In the former Tesla warehouse in San Carlos, just thirty five minutes south of San Francisco, Devil’s Canyon Brewing opens its doors for another busy Friday night.
Live music echoes throughout the expansive space, hushing the sound of the rain outside. Families and friends laugh and mingle underneath string lights that hang from long, steel beams. The very room that used to house the Roadster and Model S is now a place where all members of the community can come and enjoy chocolatey, dark beers, hoppy golden ales and even homemade root beer.
Sparkling silver tanks sit right past a glass window in the taproom, fermenting the brews that will someday hit the taps. At first this looks like your standard brewery. But it’s far from that. Over 90 percent of the brewing equipment has been recycled from another facility’s garbage.
Virtually everything used to brew the beer at Devil’s Canyon is repurposed, from kettles that once belonged to dog food factories to platforms taken from old Jose Cuervo plants. The very idea of taking unwanted junk and reutilizing it is what made the opening of the brewery on 935 Washington St. possible in the first place.

(Photo: Devil’s Canyon Brewery)
The road to Devil’s Canyon
Owner Chris Garrett brewed beer for Devil’s Canyon under its former alias — Brew4U — beginning in 2001 before moving into the San Carlos warehouse. Brew4U did just what its name says: if a bar or restaurant wanted its own “line” of beer, they’d ask Garrett and his team to brew it for them.

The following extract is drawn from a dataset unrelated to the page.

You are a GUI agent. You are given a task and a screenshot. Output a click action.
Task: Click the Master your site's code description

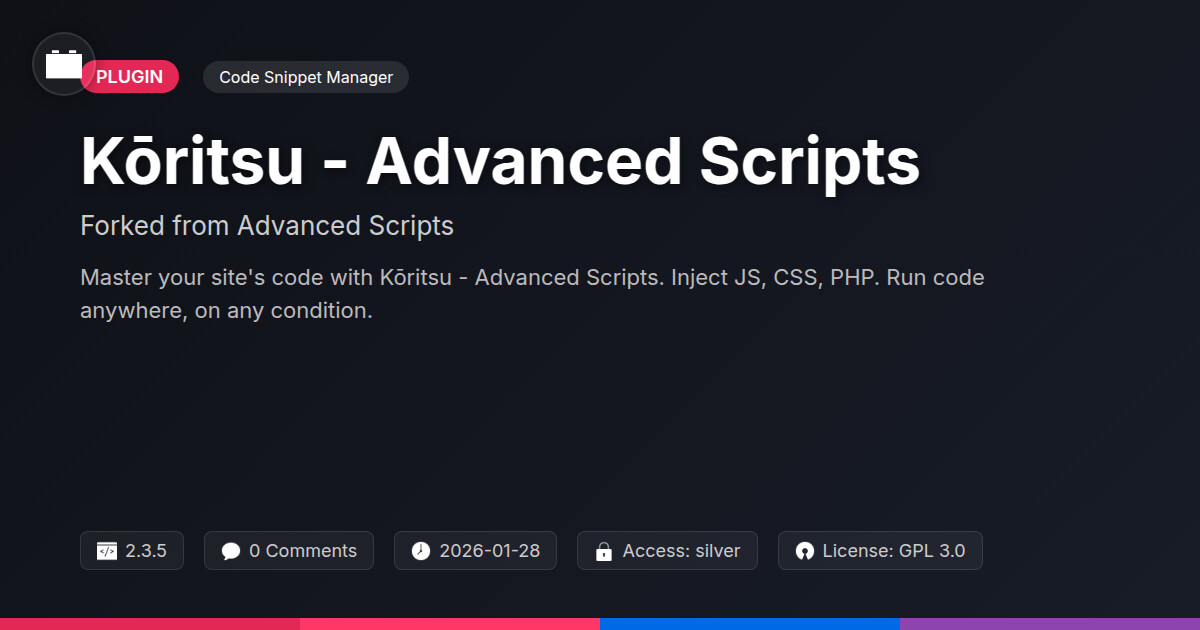tap(532, 293)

In 2003, they entered the Silicon Valley Brewer’s Festival at Shoreline Amphitheatre and won. The reward? Having their beer poured from the Shoreline taps for the rest of the season. It was then that they decided to rebrand themselves as “Devil’s Canyon,” after the Belmont Canyon named by Spaniards in the 1700s who thought the Native Americans in the area to be ‘devils’.
“It’s a misnomer, and that’s kind of perfect in my life,” says Garrett.
They opened a small taproom in Belmont shortly after, and served their beer to friends and patrons on the last Friday of each month. They outgrew the space and moved into their current building in 2013 when their popularity rose, creating the 20,000-square-foot facility out of unwanted materials taken from a hotel Garrett helped demolish.
Garrett now runs the company with his wife, Kristiann. When they originally moved into the warehouse, it wasn’t in the best of shape — theoretically, the entire ceiling should have been scrapped and built from scratch along with a lot of the other infrastructure. But throwing things away and letting them go to waste is not the Devil’s Canyon way.
One man’s trash…
After gutting and picking the hotel clean, it was not long before the brewery got a reputation for taking people’s junk and reusing it. Rather than throwing things away, businesses and locals would call up Garret.
You can find multiple rooms and workshops full of ready-to-be-repurposed old stuff if you venture further behind the scenes of the brewery. Little compartments holding recycled nails, screws, bolts, tools, and materials line the walls of some of the back rooms from floor to ceiling; organized and archived meticulously. Even the shelves, boxes and carts holding these materials were trash at some point: almost nothing inside has been purchased.

(Photo: Devil’s Canyon Brewery)
“We have more hardware than Home Depot does,” says Garrett. “But it’s all stuff that was thrown away.”
Not only is the overwhelming majority of the equipment involved in the brewing process repurposed, but almost everything you can see inside the taproom has been recycled, too. The stage was built from the materials of a house that was torn down in Menlo Park. Every table, chair, or structure in sight was discarded by someone else and rebuilt within the brewery. The acoustic staves on the wall are sound baffling pieces of artwork made from old bourbon barrels that couldn’t be used anymore. The lockers dedicated to their beer club members were taken from a local school. The bar outside is an old shipping container.
“We just do stuff because we know it’s right,” says Garrett. “We’re one of the most sustainable businesses in San Mateo County. Do we tell people about that? No.” He explains that for years, they never said a word to anybody about their sustainability because they have no intention of using it for marketing purposes. They don’t recycle or reutilize for publicity, they do it because they are genuinely conscious of their environmental responsibility.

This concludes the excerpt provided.